Martha Munger spent five years of her youth at St. Mary’s Catholic finishing school in Indianna and made her social debut in 1885 at the age of nineteen. She married a man of good social standing, Will Purdy, in 1887 and they lived well with support from their families and Will’s salary from his father’s railway company. They had two sons, Warren and Donald, in the first five years of their marriage and enjoyed a lively social life. They were excited by news of the Klondike gold given by their friends Sophy and Eli Gage. Sophy’s brother, Portus B. Weare, was president of the North American Transportation and Trading Company with headquarters in St. Michael. Sophy and Eli were in Alaska when the first boat carrying gold left the Yukon. Eli stayed to investigate the goldfields while Sophy returned home. When Eli returned home, he and Will made plans to join the Klondike stampede.

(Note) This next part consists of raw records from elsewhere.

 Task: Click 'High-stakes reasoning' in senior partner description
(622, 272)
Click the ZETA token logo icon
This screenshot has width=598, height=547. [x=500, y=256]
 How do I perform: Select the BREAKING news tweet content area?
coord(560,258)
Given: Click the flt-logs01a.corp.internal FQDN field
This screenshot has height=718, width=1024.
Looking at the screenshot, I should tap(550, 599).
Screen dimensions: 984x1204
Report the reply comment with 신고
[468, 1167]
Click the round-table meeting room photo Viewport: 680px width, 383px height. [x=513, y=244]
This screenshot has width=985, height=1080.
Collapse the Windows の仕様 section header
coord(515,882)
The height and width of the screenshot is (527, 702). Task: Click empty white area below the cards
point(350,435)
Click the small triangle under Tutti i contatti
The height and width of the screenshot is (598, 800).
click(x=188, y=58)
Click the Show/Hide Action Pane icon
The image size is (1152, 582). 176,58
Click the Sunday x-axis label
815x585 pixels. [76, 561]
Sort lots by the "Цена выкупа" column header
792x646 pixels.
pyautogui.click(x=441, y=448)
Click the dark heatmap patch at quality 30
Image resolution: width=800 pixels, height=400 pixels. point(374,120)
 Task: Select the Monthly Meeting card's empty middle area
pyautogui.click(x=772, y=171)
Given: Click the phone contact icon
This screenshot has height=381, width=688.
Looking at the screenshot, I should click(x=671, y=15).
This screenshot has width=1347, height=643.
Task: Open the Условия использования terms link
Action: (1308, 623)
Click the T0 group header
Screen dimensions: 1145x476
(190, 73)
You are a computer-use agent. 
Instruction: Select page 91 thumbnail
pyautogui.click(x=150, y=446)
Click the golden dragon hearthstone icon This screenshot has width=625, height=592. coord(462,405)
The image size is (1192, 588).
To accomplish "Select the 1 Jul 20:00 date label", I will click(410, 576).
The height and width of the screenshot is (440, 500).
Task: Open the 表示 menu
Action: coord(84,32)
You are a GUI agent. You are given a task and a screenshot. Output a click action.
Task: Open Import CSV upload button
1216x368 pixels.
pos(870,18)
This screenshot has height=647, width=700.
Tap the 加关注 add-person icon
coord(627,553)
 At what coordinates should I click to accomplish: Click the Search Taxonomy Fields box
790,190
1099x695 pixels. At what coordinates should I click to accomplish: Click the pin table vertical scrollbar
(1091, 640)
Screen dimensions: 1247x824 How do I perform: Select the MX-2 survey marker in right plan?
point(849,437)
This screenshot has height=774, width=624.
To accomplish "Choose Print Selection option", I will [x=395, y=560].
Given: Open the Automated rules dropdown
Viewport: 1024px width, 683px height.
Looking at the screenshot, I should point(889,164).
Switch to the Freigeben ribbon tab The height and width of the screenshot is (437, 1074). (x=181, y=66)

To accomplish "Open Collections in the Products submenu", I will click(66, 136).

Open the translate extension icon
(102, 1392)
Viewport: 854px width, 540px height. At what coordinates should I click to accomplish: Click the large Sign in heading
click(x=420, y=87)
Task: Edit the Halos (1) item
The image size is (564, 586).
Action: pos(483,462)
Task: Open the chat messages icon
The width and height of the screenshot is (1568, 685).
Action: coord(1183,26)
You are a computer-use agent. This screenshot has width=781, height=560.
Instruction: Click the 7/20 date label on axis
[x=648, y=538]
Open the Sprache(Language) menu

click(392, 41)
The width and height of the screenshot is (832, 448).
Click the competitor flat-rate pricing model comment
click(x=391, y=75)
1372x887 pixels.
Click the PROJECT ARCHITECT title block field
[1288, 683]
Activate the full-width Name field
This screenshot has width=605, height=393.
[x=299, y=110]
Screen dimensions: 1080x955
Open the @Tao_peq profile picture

Sophy and Martha campaigned to go north as well, and Martha’s parents agreed to keep her children on their ranch in Kansas. Sophy and Eli would go by boat through St. Michael and planned to meet the Purdys in Dawson. Martha’s younger brother George and a cousin [Harry Peachy] caught the fever and joined the Purdys. Will backed out of the trip in Seattle, distracted by news of riches to be made in the Sandwich Island, and he and Martha went their separate ways.1)

Martha’s third son, Lyman, was born in a cabin in January 1899. Martha was attended by two old sea captains who were members of their party. Martha’s father arrived in the summer of 1900 to escort mother and baby back to Kansas. They finally allowed her to divorce Will and return to the Klondike with her eldest son. A year later, they brought her two youngest sons to Dawson and stayed to set Martha up as the manager of a sawmill. She was considered socially acceptable as she was living in her brother’s house.2) Martha Purdy and George Black were married in 1904, and she became the chatelaine of his house and supporter of his political career. When George was too ill to run in the 1935 federal election, Martha, at age 69, was elected as the second woman in the Canadian House of Commons. She was a fellow of the Royal Geographical Society and an Officer of the British Empire. Canada Post issued a stamp in her honour in 1997, and Mount Martha Black in the Yukon bears her name.3)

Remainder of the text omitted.